While some families want to vacation around Labor Day, others don’t have the money to do so, leaving no reason to delay the start of school.
“We’re a very diverse state,” said Renee Spence, Public School Superintendents’ Association of Maryland Executive Director. Spence added that Maryland has almost 1 million children in its public schools, many of whom qualify for free or reduced lunches. “I’m not sure many families are taking vacations over Labor Day weekend.”
The Senate Education, Health and Environmental Affairs Committee heard testimony for this bill as well as several others related to school assessments; cellphones in schools; and a high school, college and internship hybrid. Here’s a roundup of other bills that were discussed:
Cell phone use in public schools
Using cell phones during class has been a constant concern for teachers trying to do their jobs, said Sen. Joanne C. Benson, D-Prince George’s.
Benson sponsored Senate bill 657, which would establish a task force to study the impact of cell phone use in public schools.
“They are a distraction to students and teachers alike,” Benson testified. “It is essential that people focus on the communication occurring inside the classroom.”
Committee Chair Sen.
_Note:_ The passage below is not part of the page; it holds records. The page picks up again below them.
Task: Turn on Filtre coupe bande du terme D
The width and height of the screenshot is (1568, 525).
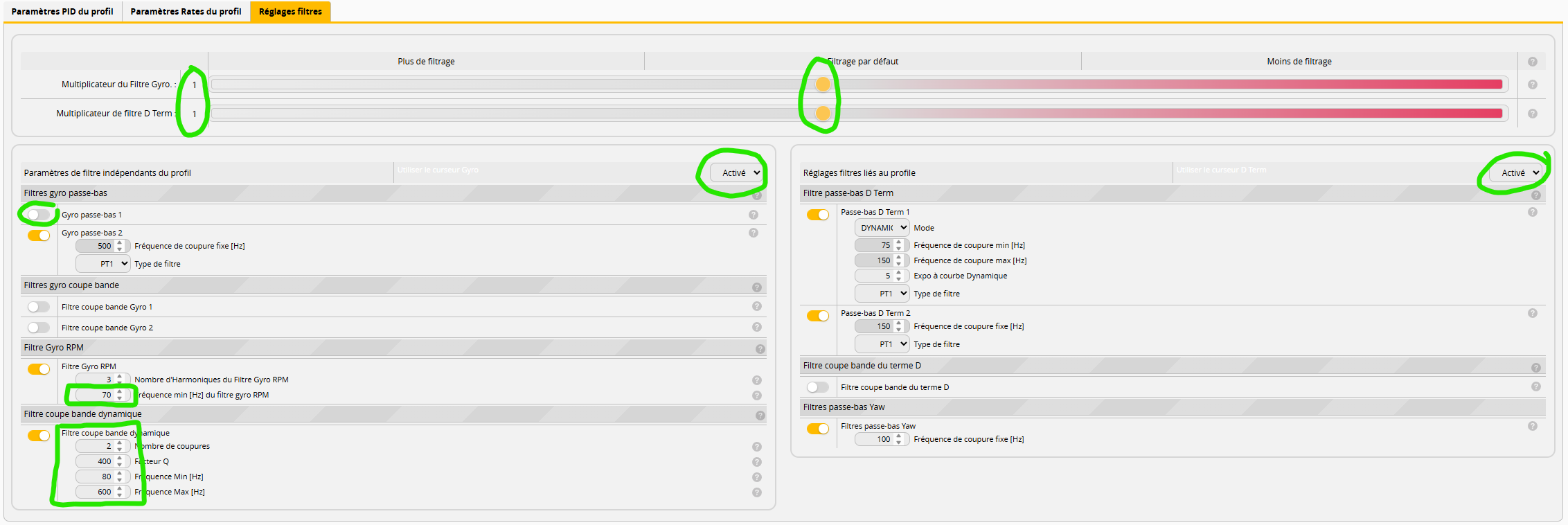Action: (817, 387)
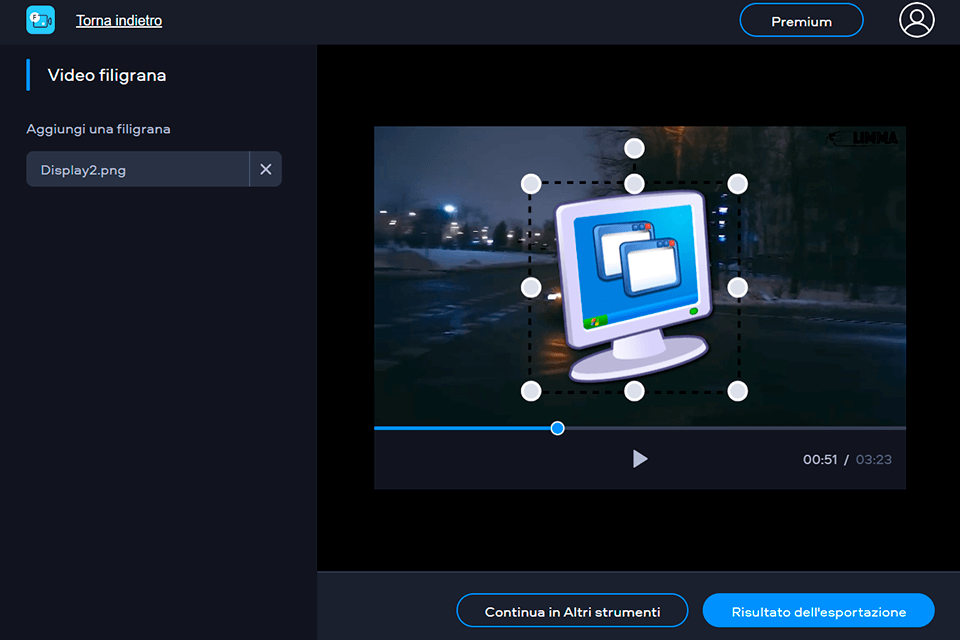
Task: Click the top-right resize handle of the watermark
Action: point(737,183)
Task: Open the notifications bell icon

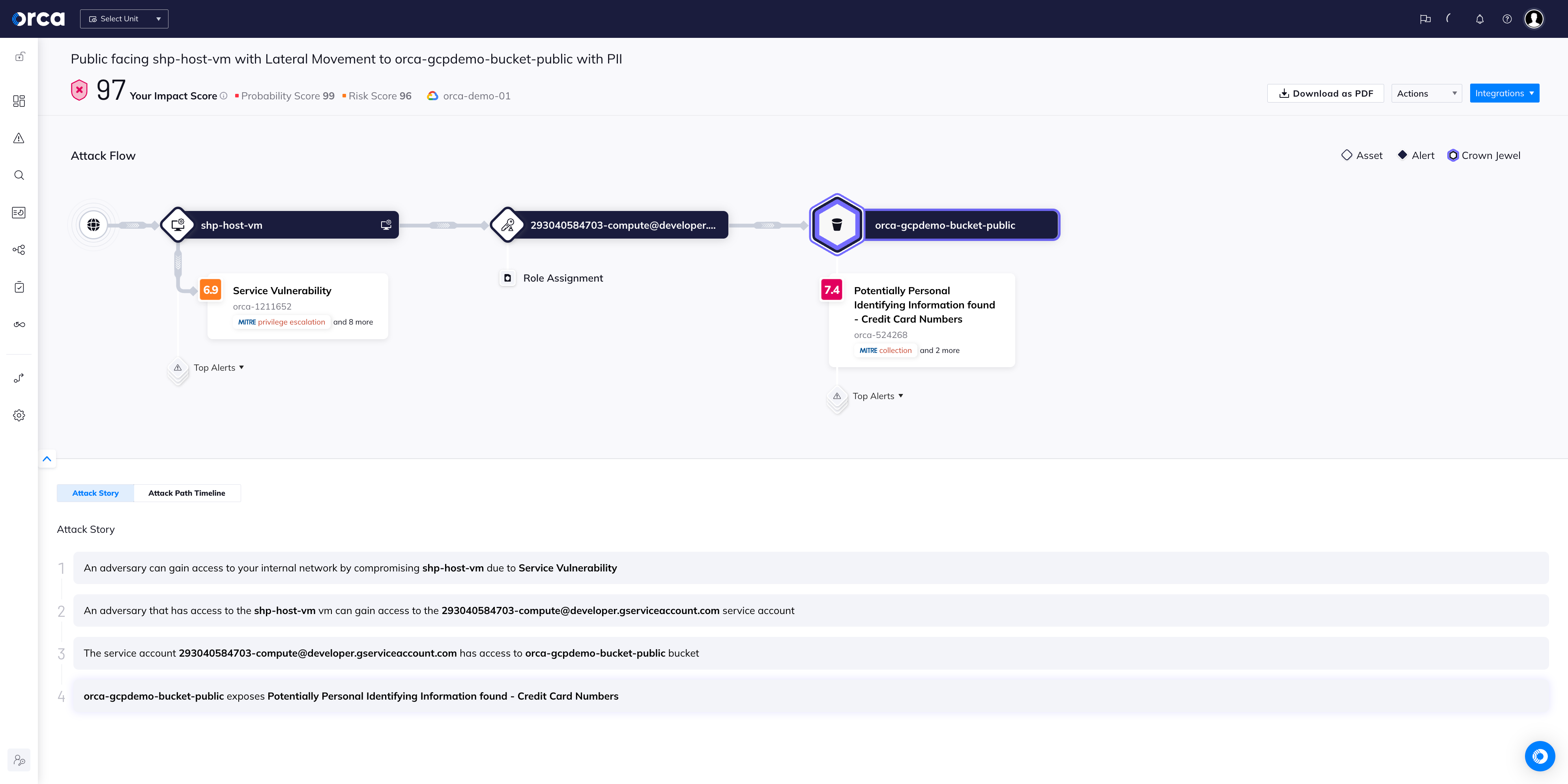Action: (1479, 19)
Joan Carter Conway, D-Baltimore, said school officials from Prince George’s County said this could infringe on students’ rights.
“It kind of concerns me that the school board did not have enough respect for this senator to come down here and talk to me about it,” Benson said.
Press freedom for student journalists
MDDC Press Association President Rebecca Snyder said Senate bill 764, sponsored by Jamie Raskin, D-Montgomery, keeps students from gaining the skills needed to be journalists. The bill, also known as the New Voices Maryland Act, provides fewer opportunities for school administrators to censor student newspapers.
“High school journalists are the journalists of tomorrow,” Snyder said. “Students are taught not to question authority … (censorship) does not further the ability for (them) to learn how to be journalists.”
Pathways in Technology Early College High Schools
Senate bill 376, sponsored by Senate President Thomas V. “Mike” Miller Jr., D-Calvert, would establish four P-TECH schools in Maryland. This schools would allow students to get a high school and associate’s degree in six years.
“It calls for partnerships between colleges and businesses,” said Jeanne Hitchcock, the special adviser to the vice president for local government, community and corporate affairs at Johns Hopkins University. “Putting our resources and effort behind a program like this would enhance our ability to pull from a skilled workforce.”
The committee heard testimony on Senate bill 407, sponsored by Sen. Roger Manno, D-Montgomery, which would make the State Board of Education limit mandated tests to 2 percent of required teaching hours, while teacher-selected tests and quizzes would not count toward the limit.
“These are kids who are 8, 9, 10 years old. Imagine being taught to take a test, day in and day out, year in and year out,” Manno said. “It’s a real, real hardship.”
A random sample of kindergarten students across the state would take a school readiness test, and tests for prekindergarten students would be prohibited by Senate bill 794, sponsored by Sen. J.B. Jennings, R-Baltimore and Harford.
Local education boards would be required to increase transparency by providing the name, purpose, testing window and accommodations for tests, according to Senate bill 533. The bill, sponsored by Sen. Paul Pinsky, D-Prince George’s, also requires the board to state who mandates each test and the grade and subject area it is for.
Senate bill 786, sponsored by Sen. Richard S. Madaleno Jr., D-Montgomery, requires the Maryland State Department of Education to create a list of guidelines that they and local school systems must use when deciding whether to test students.